Awal Tahun Menguat, Panen Padi Magetan Meningkat
Hasil panen padi di Kabupaten Magetan pada awal tahun 2026 menunjukkan peningkatan dibandingkan periode yang sama tahun sebelumnya. Pemerintah daerah menyebut kenaikan ini menjadi bagian dari upaya menjaga produktivitas pertanian secara berkelanjutan.
Dinas Tanaman Pangan Hortikultura dan Perkebunan Kabupaten Magetan menjelaskan, peningkatan produksi terlihat sejak awal tahun. Rata-rata produksi padi disebut mencapai sekitar 66 ton per hektare, yang menunjukkan produktivitas lahan masih terjaga.
Salah satu faktor pendorong peningkatan adalah penggunaan varietas padi genjah yang memiliki masa tanam lebih singkat, sekitar 124 hari hingga panen, serta dinilai lebih tahan terhadap serangan hama.
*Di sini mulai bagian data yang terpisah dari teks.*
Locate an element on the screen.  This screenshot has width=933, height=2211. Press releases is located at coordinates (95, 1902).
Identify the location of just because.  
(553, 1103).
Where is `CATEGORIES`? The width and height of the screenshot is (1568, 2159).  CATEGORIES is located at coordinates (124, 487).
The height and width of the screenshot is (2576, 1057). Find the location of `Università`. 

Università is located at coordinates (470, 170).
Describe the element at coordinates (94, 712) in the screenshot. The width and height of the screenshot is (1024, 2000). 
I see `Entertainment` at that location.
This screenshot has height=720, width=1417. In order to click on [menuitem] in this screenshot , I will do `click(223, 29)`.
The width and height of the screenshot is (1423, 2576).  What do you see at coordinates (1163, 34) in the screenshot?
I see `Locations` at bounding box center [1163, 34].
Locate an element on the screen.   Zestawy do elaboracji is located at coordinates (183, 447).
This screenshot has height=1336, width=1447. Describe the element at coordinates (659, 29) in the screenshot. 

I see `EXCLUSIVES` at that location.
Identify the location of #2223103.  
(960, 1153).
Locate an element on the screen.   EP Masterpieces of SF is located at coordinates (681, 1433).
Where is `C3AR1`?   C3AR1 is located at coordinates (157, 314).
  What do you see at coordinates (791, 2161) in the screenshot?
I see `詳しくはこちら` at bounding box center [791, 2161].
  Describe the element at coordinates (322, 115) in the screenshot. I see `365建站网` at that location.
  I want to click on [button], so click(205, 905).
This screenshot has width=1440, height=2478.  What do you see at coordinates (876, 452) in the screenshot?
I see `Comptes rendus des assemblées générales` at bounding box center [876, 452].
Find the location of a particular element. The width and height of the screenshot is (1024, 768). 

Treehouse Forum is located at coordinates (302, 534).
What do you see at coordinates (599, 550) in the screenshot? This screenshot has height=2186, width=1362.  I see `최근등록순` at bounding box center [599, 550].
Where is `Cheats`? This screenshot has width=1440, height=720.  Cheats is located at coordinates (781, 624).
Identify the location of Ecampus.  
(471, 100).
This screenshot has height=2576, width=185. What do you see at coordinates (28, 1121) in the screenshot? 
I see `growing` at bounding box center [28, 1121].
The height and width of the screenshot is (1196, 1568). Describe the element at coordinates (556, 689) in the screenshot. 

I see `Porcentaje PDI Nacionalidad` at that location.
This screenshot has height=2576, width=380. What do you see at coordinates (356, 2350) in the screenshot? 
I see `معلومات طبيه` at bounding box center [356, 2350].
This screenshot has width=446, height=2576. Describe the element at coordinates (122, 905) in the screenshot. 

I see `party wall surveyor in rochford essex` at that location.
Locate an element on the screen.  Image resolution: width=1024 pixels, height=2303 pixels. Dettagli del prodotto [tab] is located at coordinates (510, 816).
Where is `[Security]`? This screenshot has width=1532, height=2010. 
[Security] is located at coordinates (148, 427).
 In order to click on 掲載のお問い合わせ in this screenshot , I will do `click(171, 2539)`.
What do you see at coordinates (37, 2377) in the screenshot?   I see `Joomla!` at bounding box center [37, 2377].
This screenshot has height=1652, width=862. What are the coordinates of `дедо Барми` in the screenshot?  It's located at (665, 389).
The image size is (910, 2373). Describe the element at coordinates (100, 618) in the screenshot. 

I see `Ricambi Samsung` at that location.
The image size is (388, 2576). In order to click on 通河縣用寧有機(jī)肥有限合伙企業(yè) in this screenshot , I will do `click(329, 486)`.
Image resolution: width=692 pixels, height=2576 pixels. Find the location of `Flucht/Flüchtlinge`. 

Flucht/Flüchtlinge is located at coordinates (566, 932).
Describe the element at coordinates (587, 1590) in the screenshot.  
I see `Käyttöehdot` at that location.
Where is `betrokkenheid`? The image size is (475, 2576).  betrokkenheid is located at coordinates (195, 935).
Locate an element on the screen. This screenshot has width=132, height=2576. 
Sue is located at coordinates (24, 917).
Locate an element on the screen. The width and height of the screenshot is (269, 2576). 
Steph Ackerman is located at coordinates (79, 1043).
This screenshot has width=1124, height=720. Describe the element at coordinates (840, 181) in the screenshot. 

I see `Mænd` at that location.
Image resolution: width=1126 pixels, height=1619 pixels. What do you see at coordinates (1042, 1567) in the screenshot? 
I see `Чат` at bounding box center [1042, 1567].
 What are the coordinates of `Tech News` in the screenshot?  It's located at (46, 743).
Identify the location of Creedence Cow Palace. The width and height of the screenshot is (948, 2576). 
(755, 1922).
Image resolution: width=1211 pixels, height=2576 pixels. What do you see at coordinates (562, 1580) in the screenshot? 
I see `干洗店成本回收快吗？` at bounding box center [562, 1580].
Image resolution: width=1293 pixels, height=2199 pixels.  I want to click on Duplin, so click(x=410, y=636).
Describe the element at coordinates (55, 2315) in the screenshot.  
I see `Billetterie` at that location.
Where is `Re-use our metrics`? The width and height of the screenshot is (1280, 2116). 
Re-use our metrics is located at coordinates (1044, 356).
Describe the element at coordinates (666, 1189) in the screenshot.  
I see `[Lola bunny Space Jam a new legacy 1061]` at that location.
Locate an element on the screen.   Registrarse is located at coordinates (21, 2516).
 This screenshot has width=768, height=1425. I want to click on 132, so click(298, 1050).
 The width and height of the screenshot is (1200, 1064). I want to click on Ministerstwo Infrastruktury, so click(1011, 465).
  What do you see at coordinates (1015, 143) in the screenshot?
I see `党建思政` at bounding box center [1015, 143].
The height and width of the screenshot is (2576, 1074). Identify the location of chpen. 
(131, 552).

Selain itu, peningkatan juga didukung bertambahnya luas tanam melalui program tambah tanam padi.
Untuk sebaran produksi, wilayah Magetan bagian timur masih menjadi penyumbang terbesar, seperti Kecamatan Kartoharjo, Barat, dan Takeran. Sementara wilayah dataran atas seperti Poncol, Plaosan, dan Panekan turut mendukung sektor pertanian, meski lebih banyak berfokus pada komoditas sayuran.
Pemerintah daerah berharap tren positif ini dapat terus dipertahankan melalui peningkatan teknologi budidaya dan optimalisasi lahan pertanian. Dengan hasil panen yang meningkat, sektor pertanian diharapkan terus berkontribusi terhadap ketahanan pangan daerah sekaligus mendukung kesejahteraan petani.